Modifications to the aircraft include the primary mission equipment, an air refueling capability and associated navigation and communications systems. Compass Call has demonstrated its powerful effect on enemy command and control networks in military operations over Kosovo, Haiti, Panama, Iraq, Serbia and Afghanistan. The EC-130H aircraft carries a combat crew of 13 people. Four members are responsible for aircraft flight and navigation from the flight deck, while nine members operate and maintain the Compass Call primary mission equipment at the rear of the aircraft. The mission crew consists of an electronic warfare officer, who is the mission crew commander; an experienced cryptologic linguist is the mission crew supervisor; four analysis operators; one high band operator, one acquisition operator and an airborne maintenance technician. Compass Call integrates into tactical air operations at any level. The versatile and flexible nature of the aircraft and its crew enable the power of electronic combat to be brought to bear in virtually any combat situation.
The EC-130 was originally modified using the mission electronic equipment from the EC-121, known at the time as the Coronet Solo. Soon after the 193rd SOG received its EC-130s, the unit participated in the rescue of US citizens in Operation Urgent Fury, acting as an airborne radio station informing those people on Grenada of the US military action. Commando Solo was instrumental in the success of coordinated psychological operations in Operation Just Cause, again broadcasting continuously throughout the initial phases of the operation to help end the Noriega regime. Most recently, in 1994, Commando Solo was utilized to broadcast radio and television messages to the citizens and leaders of Haiti during Operation Uphold Democracy.

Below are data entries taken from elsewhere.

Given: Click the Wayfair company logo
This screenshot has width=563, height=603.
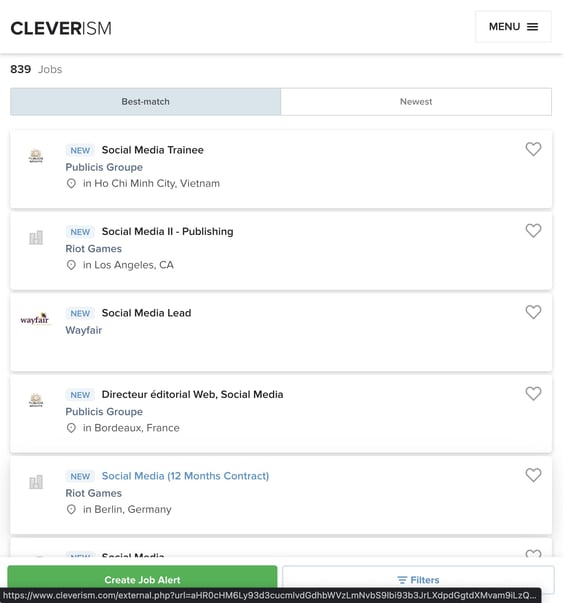Looking at the screenshot, I should coord(35,319).
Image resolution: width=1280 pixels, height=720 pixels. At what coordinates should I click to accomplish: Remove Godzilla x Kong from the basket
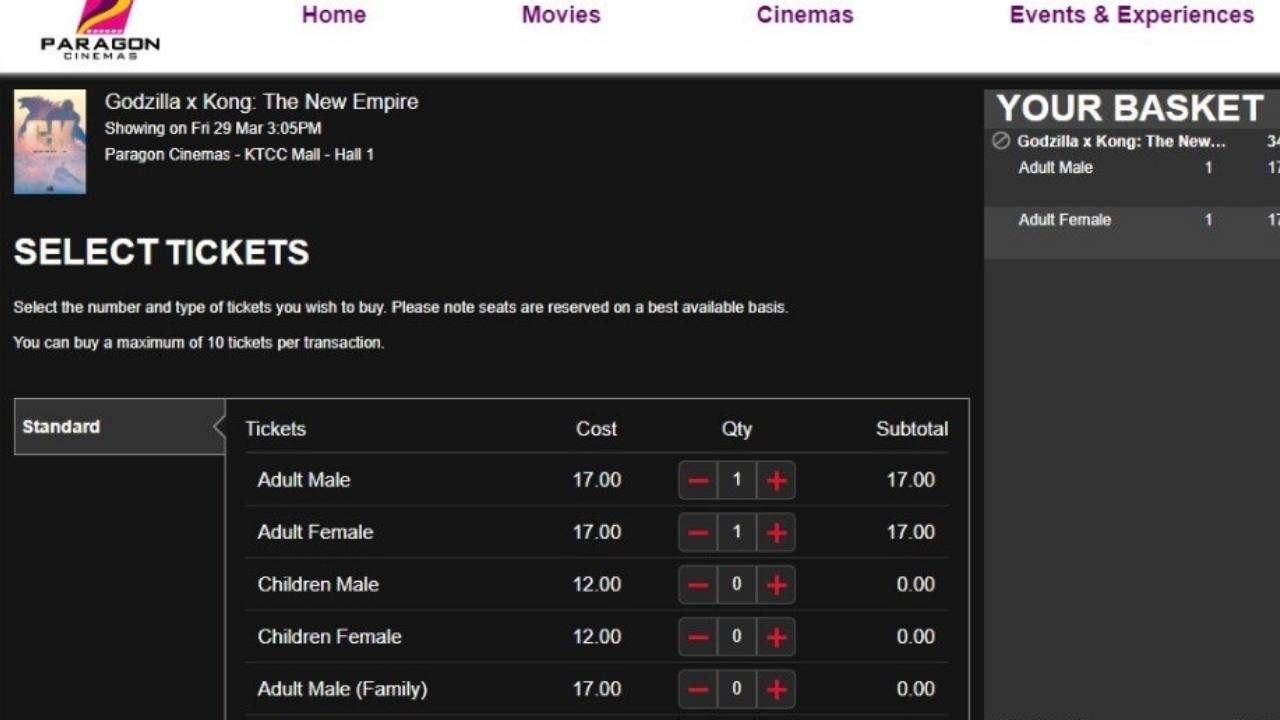pos(1000,141)
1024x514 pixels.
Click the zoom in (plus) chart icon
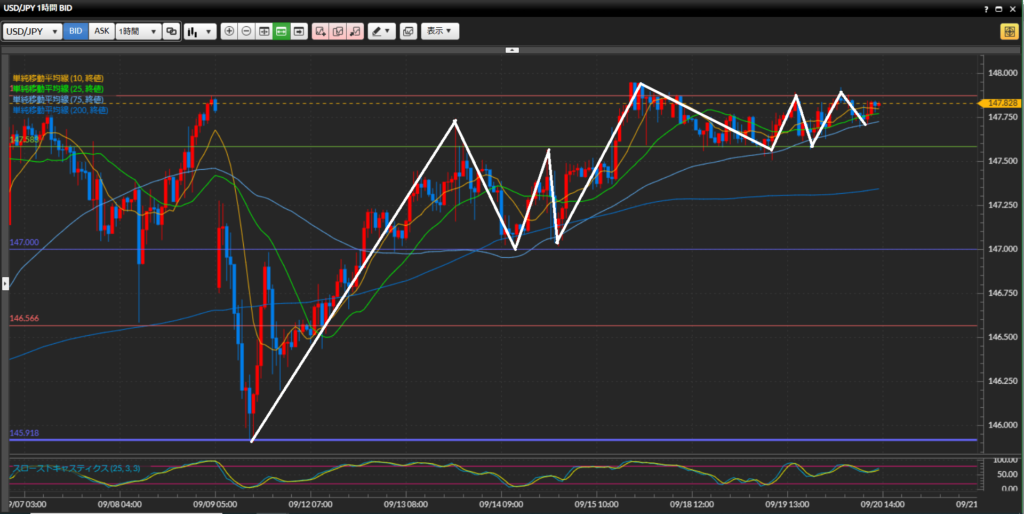click(x=230, y=31)
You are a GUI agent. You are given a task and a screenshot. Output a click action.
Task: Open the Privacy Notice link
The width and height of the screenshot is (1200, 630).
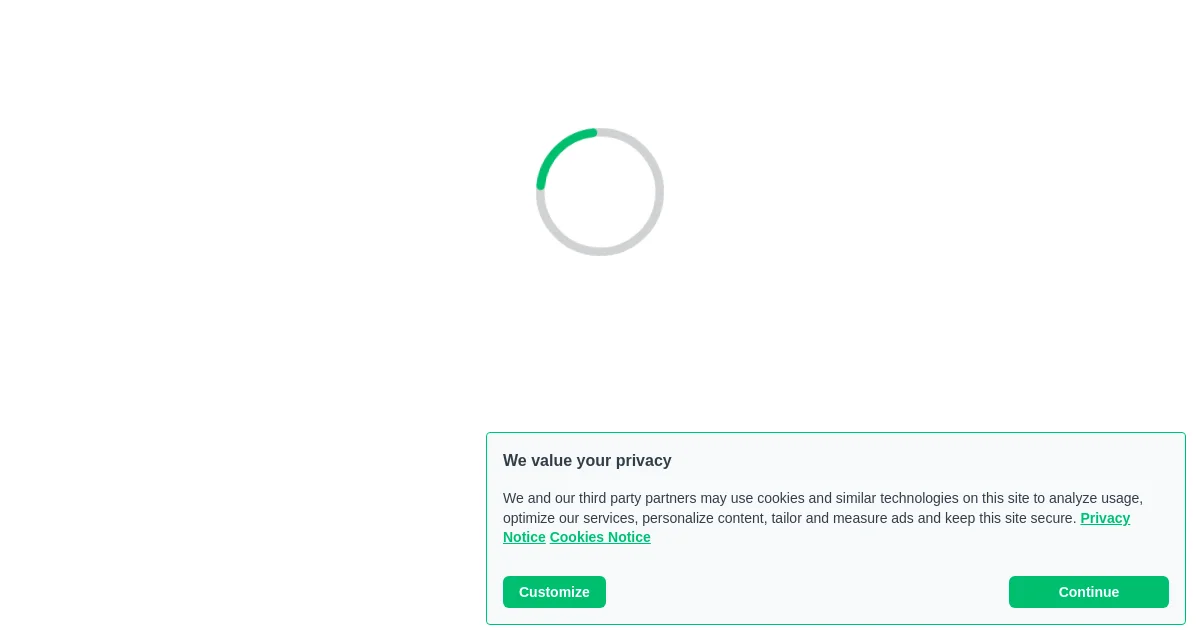point(1105,518)
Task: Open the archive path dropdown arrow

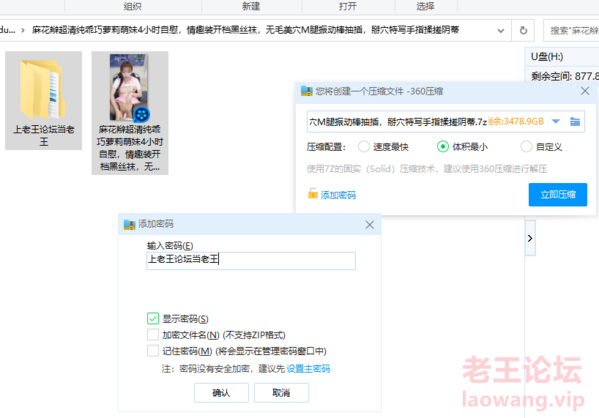Action: tap(556, 122)
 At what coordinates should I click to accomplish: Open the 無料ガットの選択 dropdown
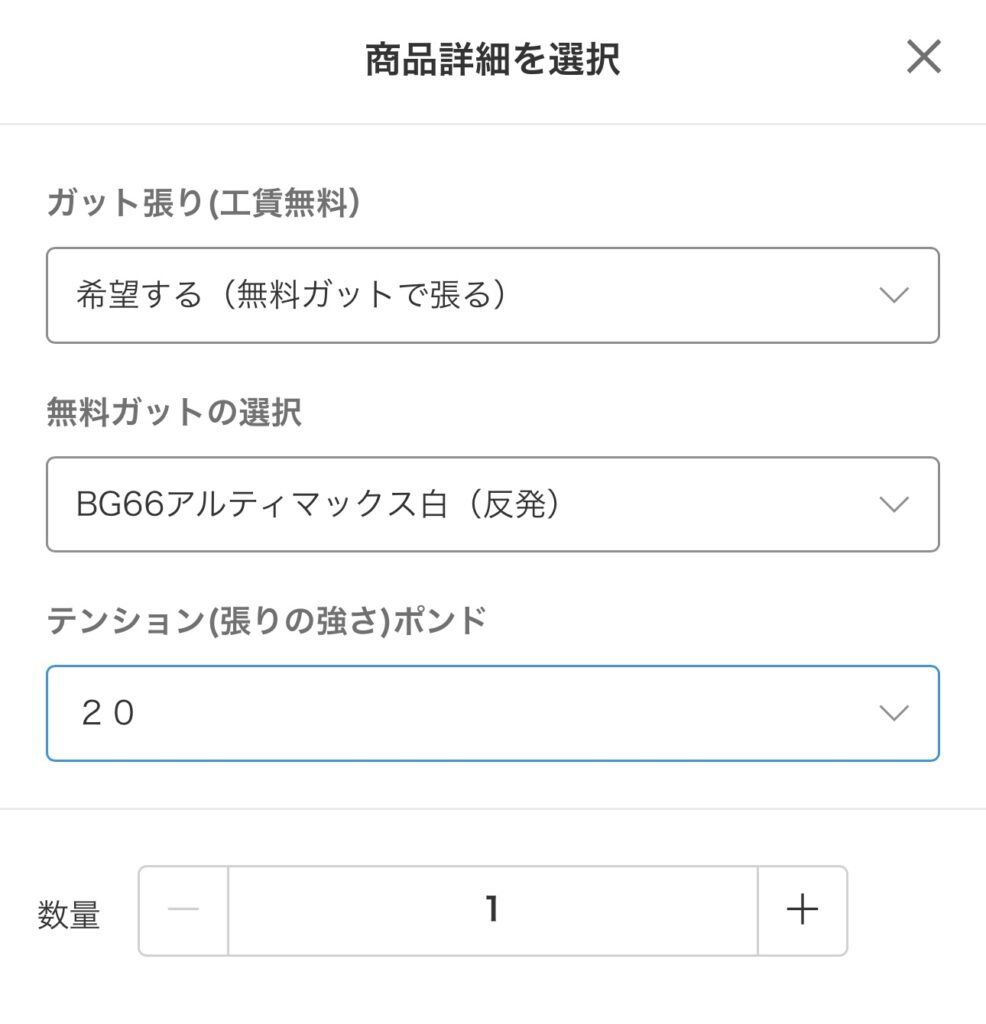[493, 504]
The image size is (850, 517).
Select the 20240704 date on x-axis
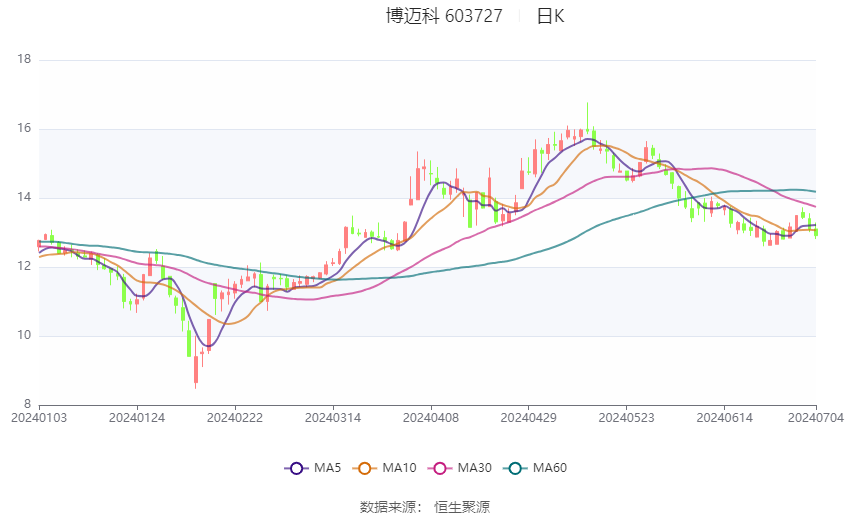click(x=817, y=416)
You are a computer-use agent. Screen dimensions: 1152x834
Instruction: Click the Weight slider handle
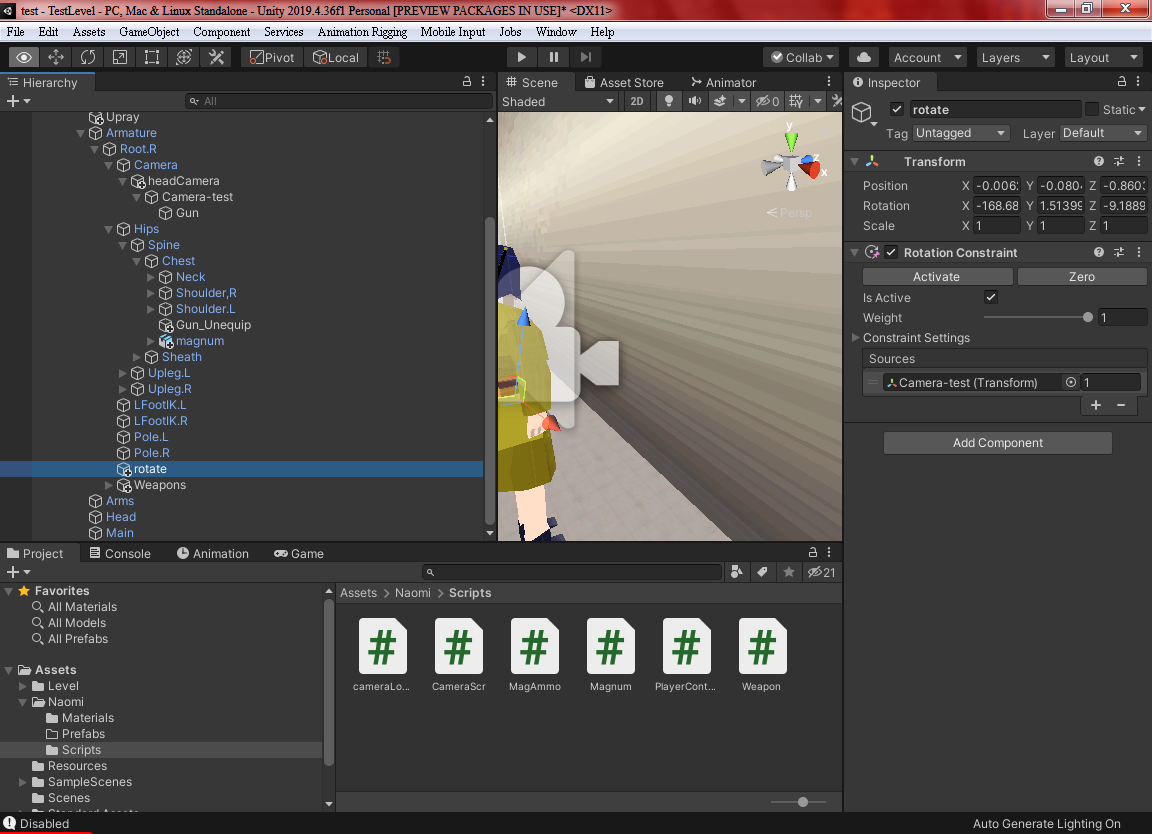tap(1087, 318)
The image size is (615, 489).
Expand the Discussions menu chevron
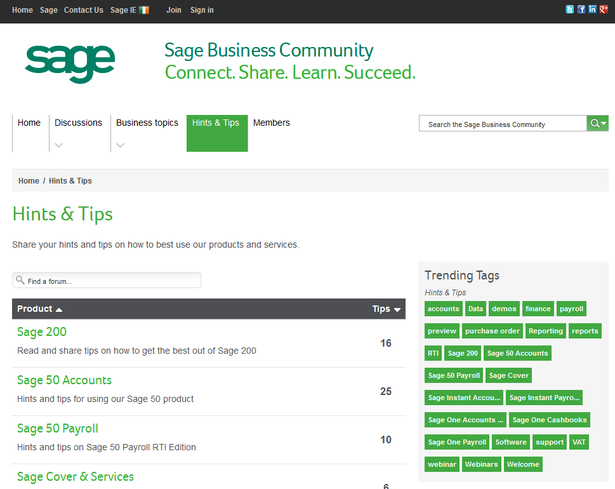59,145
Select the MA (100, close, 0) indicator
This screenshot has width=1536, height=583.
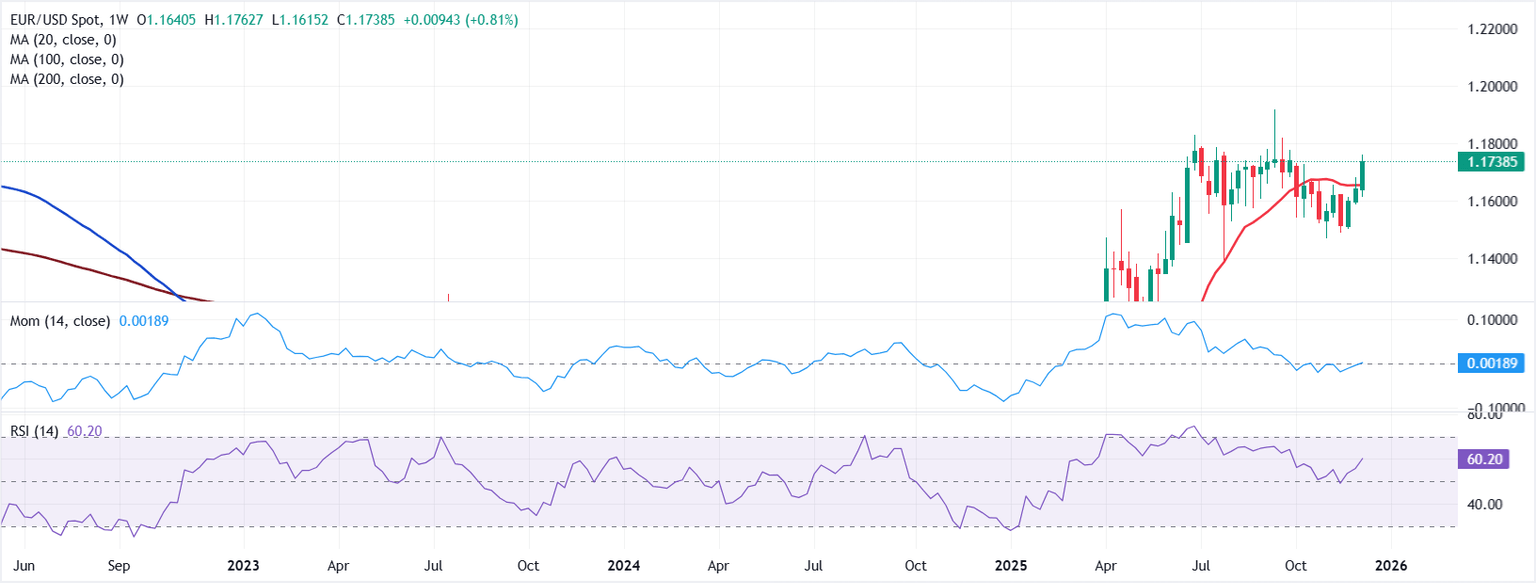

The EC-130s deployed early in the operation, highlighting the importance of PSYOP in avoiding military and civilian casualties. President Aristide was featured on the broadcasts which contributed significantly to the orderly transition from military rule to democracy. In 1990 the EC-130 joined the newly formed Air Force Special Operations Command and has since been designated Commando Solo, with no change in mission. This one-of-a-kind aircraft is consistently improving its capabilities. The next few years should see continued enhancements to the EC-130 and its worldwide mission.